Further, to become so immersed in the debate would be another delay. Better to shine in the daytime, to wake up.

Lily G. Stephen

2014 UPDATE

With life experience comes our recognition that the other side of our interconnectedness is its multi-level nature. We have commonality; but we don't each operate at the same level. The older one gets, the more apparent this is, because we can observe the various levels of our understanding  during this lifetime that impelled our journey through the next level, and the next.

What if ... there are those who have evolved so high that they are able to comprehend our true nature? If there are such high beings, do they hold onto secrets of existence through mystery schools? At this time when secrets and mysteries are breaking out of their shells, yes, there are certain avatars who offer guidance that has long been known in certain quarters.

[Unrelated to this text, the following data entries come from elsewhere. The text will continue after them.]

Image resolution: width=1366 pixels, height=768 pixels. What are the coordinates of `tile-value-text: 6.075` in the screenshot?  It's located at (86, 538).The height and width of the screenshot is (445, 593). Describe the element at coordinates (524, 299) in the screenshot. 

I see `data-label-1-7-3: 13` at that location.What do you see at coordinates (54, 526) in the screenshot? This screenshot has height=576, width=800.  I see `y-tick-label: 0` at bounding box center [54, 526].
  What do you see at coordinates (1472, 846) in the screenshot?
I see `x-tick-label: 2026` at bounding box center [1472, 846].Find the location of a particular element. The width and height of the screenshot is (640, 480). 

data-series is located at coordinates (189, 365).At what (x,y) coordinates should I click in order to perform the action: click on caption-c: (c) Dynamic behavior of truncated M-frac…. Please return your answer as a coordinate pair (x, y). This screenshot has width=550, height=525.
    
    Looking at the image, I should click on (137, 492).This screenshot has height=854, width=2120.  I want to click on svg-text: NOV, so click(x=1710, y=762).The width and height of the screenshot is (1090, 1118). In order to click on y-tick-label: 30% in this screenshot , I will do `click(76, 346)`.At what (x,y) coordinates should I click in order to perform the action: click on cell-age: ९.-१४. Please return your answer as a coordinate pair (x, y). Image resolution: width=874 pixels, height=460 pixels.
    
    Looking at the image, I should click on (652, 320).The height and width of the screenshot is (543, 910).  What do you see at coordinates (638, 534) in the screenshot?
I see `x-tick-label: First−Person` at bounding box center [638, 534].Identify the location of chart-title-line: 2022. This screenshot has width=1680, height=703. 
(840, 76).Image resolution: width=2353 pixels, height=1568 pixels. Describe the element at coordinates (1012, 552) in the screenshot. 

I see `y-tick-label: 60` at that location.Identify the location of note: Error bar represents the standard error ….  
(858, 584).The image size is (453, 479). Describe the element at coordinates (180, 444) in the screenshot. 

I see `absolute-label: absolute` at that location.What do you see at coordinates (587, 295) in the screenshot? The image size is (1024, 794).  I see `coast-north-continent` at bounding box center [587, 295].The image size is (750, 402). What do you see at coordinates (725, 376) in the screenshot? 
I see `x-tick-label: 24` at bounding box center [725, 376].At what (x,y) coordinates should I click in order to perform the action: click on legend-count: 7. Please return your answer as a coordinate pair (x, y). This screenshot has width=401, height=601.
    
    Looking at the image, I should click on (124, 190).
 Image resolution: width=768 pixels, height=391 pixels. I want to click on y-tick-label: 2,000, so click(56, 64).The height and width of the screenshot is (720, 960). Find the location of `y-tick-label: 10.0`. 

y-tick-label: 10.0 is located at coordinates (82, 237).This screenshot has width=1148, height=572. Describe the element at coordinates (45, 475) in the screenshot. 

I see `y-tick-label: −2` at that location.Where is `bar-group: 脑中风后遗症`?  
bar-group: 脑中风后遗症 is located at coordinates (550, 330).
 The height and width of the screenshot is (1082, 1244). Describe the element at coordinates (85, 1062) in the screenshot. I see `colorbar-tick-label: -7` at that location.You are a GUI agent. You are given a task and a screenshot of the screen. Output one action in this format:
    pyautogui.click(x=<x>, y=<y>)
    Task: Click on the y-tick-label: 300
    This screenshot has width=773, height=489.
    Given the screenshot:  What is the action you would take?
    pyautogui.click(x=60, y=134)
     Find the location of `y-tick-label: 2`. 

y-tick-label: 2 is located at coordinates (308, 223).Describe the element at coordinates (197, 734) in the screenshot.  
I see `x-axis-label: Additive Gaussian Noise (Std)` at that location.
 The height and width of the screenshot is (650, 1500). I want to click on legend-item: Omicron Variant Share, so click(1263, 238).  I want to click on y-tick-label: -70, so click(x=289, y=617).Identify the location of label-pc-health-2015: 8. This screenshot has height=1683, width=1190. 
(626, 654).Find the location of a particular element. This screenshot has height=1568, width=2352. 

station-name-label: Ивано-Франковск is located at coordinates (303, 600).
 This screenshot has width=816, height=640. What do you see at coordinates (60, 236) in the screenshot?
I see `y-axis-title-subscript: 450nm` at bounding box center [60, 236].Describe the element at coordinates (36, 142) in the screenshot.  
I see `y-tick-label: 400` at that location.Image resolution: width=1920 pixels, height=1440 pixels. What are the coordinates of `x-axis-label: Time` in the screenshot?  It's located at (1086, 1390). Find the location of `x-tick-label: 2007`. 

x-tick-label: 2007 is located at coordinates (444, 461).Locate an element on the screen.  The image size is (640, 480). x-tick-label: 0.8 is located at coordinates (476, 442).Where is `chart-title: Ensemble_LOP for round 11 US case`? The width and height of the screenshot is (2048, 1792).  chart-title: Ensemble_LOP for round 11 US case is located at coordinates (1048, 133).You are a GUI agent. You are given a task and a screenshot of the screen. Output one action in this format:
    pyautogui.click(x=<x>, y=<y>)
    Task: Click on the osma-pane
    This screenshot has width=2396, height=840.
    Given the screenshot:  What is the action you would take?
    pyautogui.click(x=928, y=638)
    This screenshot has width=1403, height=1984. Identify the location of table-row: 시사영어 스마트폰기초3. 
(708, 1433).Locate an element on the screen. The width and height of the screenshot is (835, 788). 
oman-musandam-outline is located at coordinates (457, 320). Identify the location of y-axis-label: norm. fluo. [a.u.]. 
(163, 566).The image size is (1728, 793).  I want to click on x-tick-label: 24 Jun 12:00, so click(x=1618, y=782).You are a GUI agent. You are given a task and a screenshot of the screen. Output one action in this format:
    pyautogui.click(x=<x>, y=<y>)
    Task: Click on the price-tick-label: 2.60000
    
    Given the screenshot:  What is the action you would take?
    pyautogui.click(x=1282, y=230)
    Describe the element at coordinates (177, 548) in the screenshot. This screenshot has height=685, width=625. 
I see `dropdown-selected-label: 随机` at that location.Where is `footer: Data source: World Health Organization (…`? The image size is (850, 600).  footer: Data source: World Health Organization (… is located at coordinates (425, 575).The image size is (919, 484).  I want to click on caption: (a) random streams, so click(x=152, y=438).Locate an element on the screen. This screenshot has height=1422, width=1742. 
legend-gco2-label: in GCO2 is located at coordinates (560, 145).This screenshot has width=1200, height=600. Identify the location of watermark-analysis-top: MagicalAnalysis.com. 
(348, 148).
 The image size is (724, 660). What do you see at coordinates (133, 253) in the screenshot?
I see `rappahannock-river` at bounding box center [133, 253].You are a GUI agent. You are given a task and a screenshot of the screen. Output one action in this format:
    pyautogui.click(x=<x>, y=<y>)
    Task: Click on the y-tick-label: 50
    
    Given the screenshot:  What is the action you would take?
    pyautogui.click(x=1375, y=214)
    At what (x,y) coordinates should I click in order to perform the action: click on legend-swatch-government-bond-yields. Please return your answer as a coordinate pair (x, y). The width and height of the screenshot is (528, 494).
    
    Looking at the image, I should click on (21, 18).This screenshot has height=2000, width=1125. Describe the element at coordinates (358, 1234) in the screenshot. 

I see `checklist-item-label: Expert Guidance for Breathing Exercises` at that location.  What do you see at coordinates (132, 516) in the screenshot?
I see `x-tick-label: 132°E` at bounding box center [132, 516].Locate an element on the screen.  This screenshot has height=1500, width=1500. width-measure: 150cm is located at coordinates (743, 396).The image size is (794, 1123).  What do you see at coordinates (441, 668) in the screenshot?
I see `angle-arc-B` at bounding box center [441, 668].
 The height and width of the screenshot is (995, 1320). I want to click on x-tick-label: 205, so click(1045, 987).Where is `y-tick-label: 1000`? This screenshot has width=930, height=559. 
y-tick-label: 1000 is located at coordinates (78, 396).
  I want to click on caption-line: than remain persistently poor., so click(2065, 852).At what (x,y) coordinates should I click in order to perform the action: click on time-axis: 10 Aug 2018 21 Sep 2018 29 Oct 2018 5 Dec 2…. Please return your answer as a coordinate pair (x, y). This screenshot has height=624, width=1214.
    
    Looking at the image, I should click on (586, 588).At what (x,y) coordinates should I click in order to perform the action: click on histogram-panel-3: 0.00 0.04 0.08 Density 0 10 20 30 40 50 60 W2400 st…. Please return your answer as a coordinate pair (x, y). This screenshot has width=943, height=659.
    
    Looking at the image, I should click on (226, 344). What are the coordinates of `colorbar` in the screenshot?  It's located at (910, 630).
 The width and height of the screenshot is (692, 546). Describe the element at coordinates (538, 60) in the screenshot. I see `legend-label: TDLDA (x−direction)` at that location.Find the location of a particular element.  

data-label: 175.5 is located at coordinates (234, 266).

Recommended reading that shines a light from formerly arcane systems:

Mind Beyond Death, by Dzogchen Ponlop. Snow Lion Publications, 2006. Recommended by, among others, Robert Thurman and Francesca Freemantle. This eminent teacher's birth was prophesied by none other than the 16th Gyalwang Karmapa, and is the seventh in the line of Dzogchen Ponlop incarnations, yet well-versed in Western culture and technology.

The Tibetan Book of Living and Dying, by Sogyal Rinpoche. HarperSanFrancisco, 1993. There was once a highway robber who became a champion for combating warring aggression from without and factions within his country of Tibet. This was Terton Sogyal. Before his death in 1926, he said to his disciples that he would come back as two simultaneous reincarnations. One would be as a lion's roar, the other as a "turquoise dragon holding up a jewel for all to see." Sogyal Rinpoche's book has reached 56 countries in 30 languages, according to a 2002 statistic. His spiritual brother is Khenpo Jikme Phuntsok, who founded the Larung Encampment in a desolate valley of eastern Tibet that became home to more than 8,000 monks and nuns. (Quotation and narrative from In the Shadow of the Buddha, by Matteo Pistono.)